Mereka yang tidak setuju dengan talfiq boleh jadi menyebut sikap ini sebagai perbuatan yang tidak konsisten dan terkesan munafik. Padahal saya justru memandang kaidah talfiq justru suatu cara untuk bersikap konsisten terhadap kebenaran agama itu sendiri. Memang kita tidak konsisten pada madzhab tertentu namun kita konsisten untuk berpegang pada kaidah kebenaran agama.
Talfiq mengajarkan kita untuk bersikap lebih arif terhadap perbedaan, menuntut pelakunya berwawasan lebih luas dan terbuka serta jujur dalam berilmu yang membawa pelakunya pada sikap jiwa besar.
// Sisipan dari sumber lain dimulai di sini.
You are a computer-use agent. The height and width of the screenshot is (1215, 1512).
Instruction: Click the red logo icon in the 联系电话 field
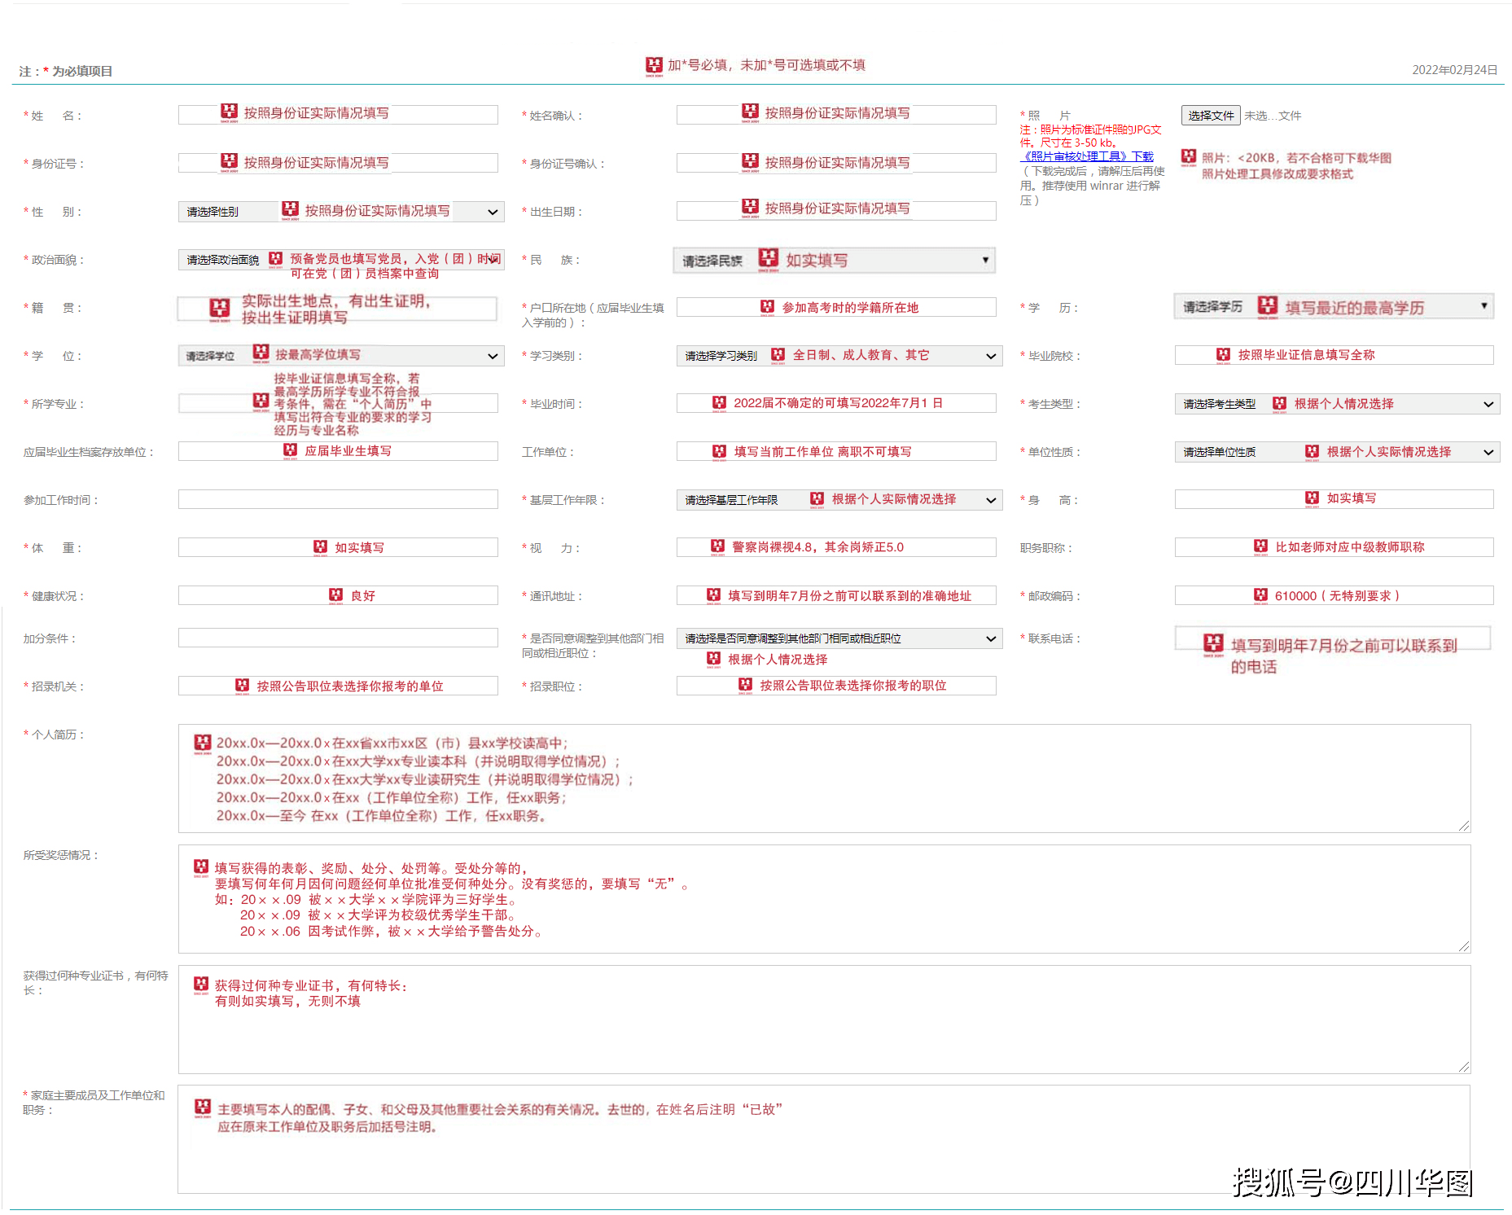click(1213, 644)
Orang yang bertaqlid pada suatu paham atau bahkan golongan tertentu akan cenderung menutup diri dari kebenaran yang datang dari luar golongannya itu. Apapun yang berbeda dengan pemahamannya pasti akan dianggap sebagai sesuatu yang batil dan berseberangan sehingga harus ditolak bahkan jika perlu dimusuhi.
Padahal tidak semua hal yang berseberangan dengan paham serta pikiran kita adalah pasti salah, pasti batil dan pasti sesat. Siapa tahu justru untuk beberapa hal tertentu, kitalah yang salah, kitalah yang batil dan kitalah yang sesat. Kita hanya pandai menunjuk kesalahan orang dibanding menyadari kesalahan pada diri kita sendiri.
Kita selalu menganggap diri kitalah yang paling benar, hal ini tidak aneh, sebab nafsu kita selalu membisikkan untuk selalu mencari pembenaran diri dan kita boleh jadi pula sering terdoktrin dan terparadigmakan untuk selalu membela diri saat ada orang lain yang tak sejalan.
Dulu, saat saya baru belajar Islam. Ketika menjumpai beberapa permasalahan yang berkaitan dengan doktrin tertentu dan saya secara akal tak dapat menerima doktrin tersebut sementara saya tidak punya pilihan lain kecuali mengikutinya karena khasanah ilmu dan literatur yang masih terbatas. Jika saya menolak doktrin itu, saya akan mendapatkan hujatan dan ancaman penyesatan bahkan pengkafiran. Ya Allah ya Robbi.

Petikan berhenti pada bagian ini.